Essential Python libraries for Data Science

When you're a developer looking to dive into data science, you immediately think of Python ^^ (Okay, maybe I'm a bit biased haha). It’s fair to say that Python remains the undisputed star of the field, with a massive and rich ecosystem!
In this article, we’ll take a tour of the must-know Python libraries, organized by usage, to work more efficiently — and with the right tools.
Data manipulation
Let's start with the foundation of data science: data manipulation.
Pandas
One of the most well-known Python libraries, it’s at the heart of handling tabular data. Easy to use, with a huge community (which means tons of documentation).

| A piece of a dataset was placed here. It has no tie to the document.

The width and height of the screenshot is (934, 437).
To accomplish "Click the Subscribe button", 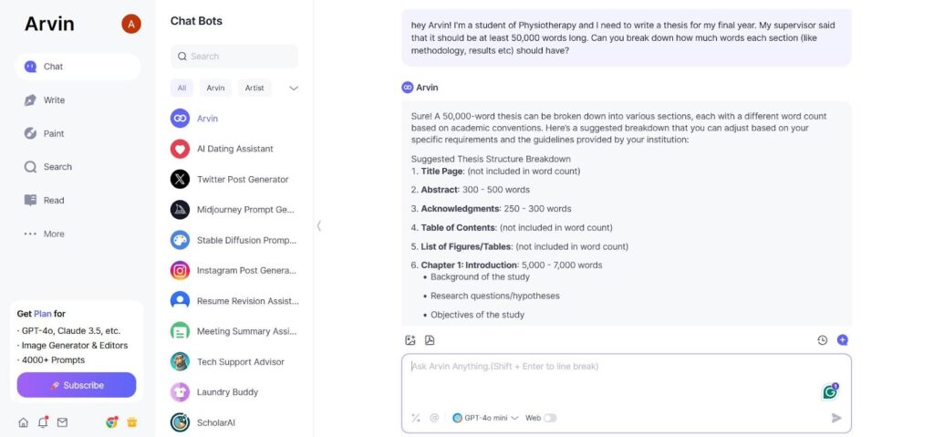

If it has a limitation, it's that it can slow down with very large datasets. But in practice, it’s rare to hit those limits. Plus, it’s probably still faster than coding your own algorithms from scratch (speaking from experience here...).
Polars
The revelation of the past few years. It’s blazing fast, multi-threaded, and built on Rust.
It’s the perfect library for working with large volumes of data. Its syntax is a little different but remains intuitive (especially in "lazy" mode).
Dask
When you need to parallelize or handle truly oversized datasets, Dask comes to the rescue!
It’s compatible with Pandas (which is great) and can run locally or on a cluster.
Visualization: understanding your data at a glance
Once you've extracted, formatted, and processed your data, you often want to visualize it!
Matplotlib & Seaborn
A classic for quick, static visualizations. Seaborn adds a nice layer of styling and handy statistical functions.
Plotly
With Plotly, you can build dynamic charts to explore your data interactively and in fine detail.
Altair
A declarative and elegant approach to visualization. Very pleasant to use for clean, polished reports (I haven’t personally used it, but that’s the feedback I’ve found).
Machine learning
Machine learning involves training models from data to automate complex tasks.
Let’s take a look at the many powerful Python libraries that simplify training, evaluation, and deployment of models.
(Admittedly, this isn't exactly my main area of expertise.)
Scikit-learn
The cornerstone of ML in Python. All the fundamental algorithms are here, with a stable and consistent API.
XGBoost / LightGBM
Always the champions in Kaggle competitions. Perfect for tabular data.
CatBoost
Optimized for categorical variables. Super handy when you don’t want to bother with encoding.
Deep Learning
Deep learning is a more advanced branch of machine learning, often more complex, and based on deep neural networks.
PyTorch
The darling of research... and increasingly of production. Very flexible, dynamic, and well-documented.
TensorFlow / Keras
More production-oriented, with lots of industrialization tools and great stability. Keras makes it much easier to handle.
Pipelines, Tracking, and Automation
MLflow
To track experiments, manage models, and deploy them. Essential once your projects reach a certain level of complexity.
Kedro
A framework that enforces real project rigor: modular structure, pipelines, clean configuration, testing.
Prefect
The modern orchestrator. Simpler and more Pythonic than Airflow, perfect for automating your workflows.
Bonus: LLMs and Generative AI
In recent years, it's become impossible to ignore LLMs and generative AI...
LangChain / LlamaIndex
To easily connect LLMs to data sources (PDFs, SQL databases, etc.) and build smart agents.
Transformers (Hugging Face)
Thousands of NLP, vision, and audio models available with just a few lines of code. The de facto standard for pretrained deep learning models.
Conclusion
As we've seen throughout this article, Python offers a huge range of libraries — it’s truly a very rich ecosystem.